5. Bezeichne nichts als alternativlos.
Der Mitarbeiter ist ein Wählender, der Wertkonflikte anerkennt, dem wir Mehrdeutigkeit zumuten und auch den Preis, der bei Entscheidungen zu zahlen ist. Das anständige Unternehmen fordert keine Kultur gegenleistungsloser Wertschätzung, es versagt sich jeder kommunikativen Formlosigkeit, es entehrt nicht die Hierarchie, verzichtet auf den unterschiedslosen Einsatz des Englischen als Imperialsprache, fördert keine Frauen und ist zurückhaltend im Umgang mit einer der größten Naivitäten unserer Zeit – der Transparenz.

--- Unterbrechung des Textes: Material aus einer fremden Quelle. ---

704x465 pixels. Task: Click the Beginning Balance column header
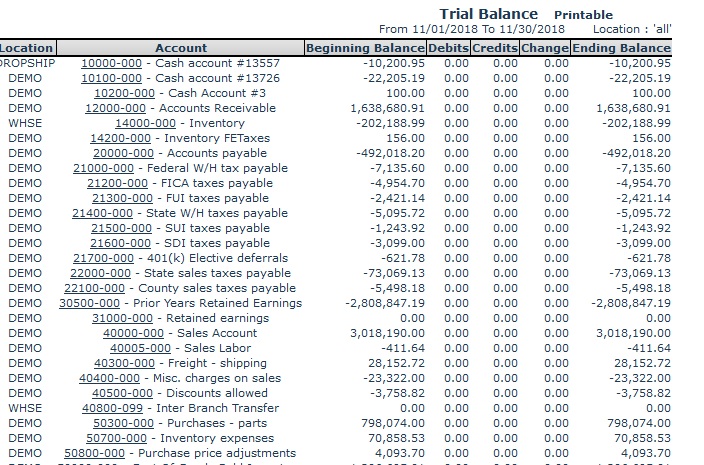click(365, 48)
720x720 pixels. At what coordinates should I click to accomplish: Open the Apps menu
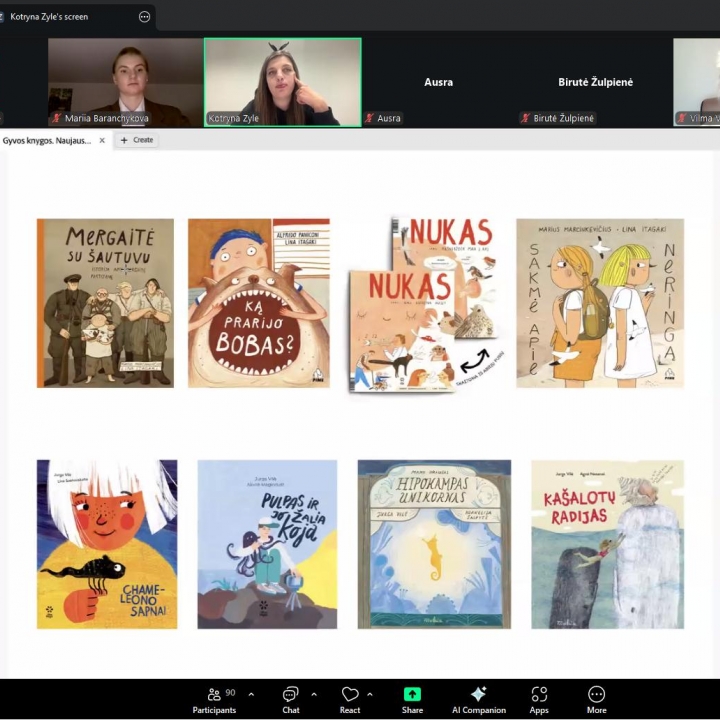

Die Wende, um die es geht, ist das Wiederernstnehmen von Begriffen wie Erwachsensein, Eigenverantwortung, Stolz, Selbsthilfe, Form, Ehre, Tabu, Würde. Deshalb ist „Das anständige Unternehmen“ auch ein Manifest für das heraufziehende Innovationszeitalter.
Nehmen wir als Beispiel das Feedback. Dürfte ich ein Unwort der Unternehmensführung nennen, Feedback stäche hervor. Zunächst sagt ein Feedback mehr über den Feedback-Geber aus als über den Feedback-Nehmer. Warum sollte es mich kümmern? Zudem ignoriert ein Feedback die wechselseitige Verhaltensbeeinflussung. Über einen isolierbaren Anderen können wir keine Aussage machen, die sich nicht in Selbstbezüglichkeit verheddert. Außerdem kenne ich keine erfolgreiche Führungskraft, die durch Feedback erfolgreich wurde. Keine von ihnen hat sich je an die durchschnittliche Vernunft verloren.